I’m not sure how our organized play department feels about tournaments featuring multi-player matches (there are lots of other issues that need to be settled, such as collusion in grand melee games and what kinds of signaling or advice are allowable in team games), however, I’m very confident that we’ll have team formats (with one on one match play) sometime in the near future.}

 

This next email is from Michael.

 

Hey,

You asked for some feedback, so here is a short one. Great article. I was amazed by all the errata when I printed it out a few days ago. Very unusual for UDE who have a reputation for very thorough playtesting.

 

{It’s all Humpherys fault. No really. He stinks.}

My main opinion is the need to introduce at least a couple of good cards for the existing teams in the new sets too keep them fresh and interesting. MOS was an excellent set for this giving the League and Gotham some very good and interesting new cards. The Teen Titans needed little but got something. A pity the new Arkham cards were so worthless. This was generally a great approach. It only takes two or three playable cards (not Maxie Zeus or Emperor Joker) to lift up a team that has been struggling into the top level. Look at what two cards have done for Sentinels and X-Men.
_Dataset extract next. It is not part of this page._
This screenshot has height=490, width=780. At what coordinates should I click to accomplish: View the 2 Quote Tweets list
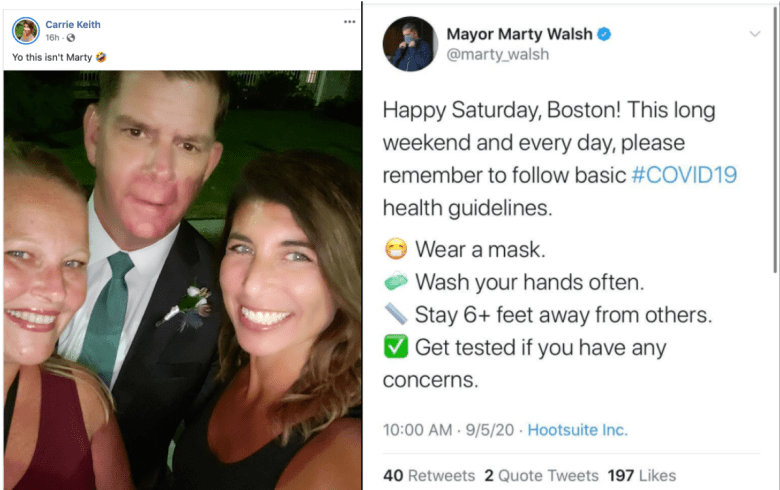pos(541,476)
I hope you continue to support the old factions, especially the ones that are currently badly ignored like Sinister, Arkham, Skrulls, Negative Zone, Straight F4, etc.

Yours,

Michael

 

As you’ve probably figured out by now, I’ve been posting emails that touch on issues that we’d like more feedback on. Michael is addressing the issue with legacy cards (cards for older teams that are not currently being featured in a set). Some players want tons of legacy cards for their decks (and to possibly help create new viable decks like Curve Sentinels); other players wants legacy content held to a minimum, with everything in a set devoted to that set’s teams. What’s your opinion?

 

Here are the main issues from this article one more time.

 

Reprinting cards

Re-featuring teams vs moving ahead with all new teams and characters

How many teams each set should contain (especially how many new teams . . . )

Multi-player and team tournaments

Legacy content in a set.

 

So yeah, tell me what you think.

 

Send questions or comments to dmandel@metagame.com.

 

 

*Okay, maybe not Maxie Zeus**.

**Now I’m expecting all sorts of angry emails from Maxie Zeus fans . . . could he be the new Unus?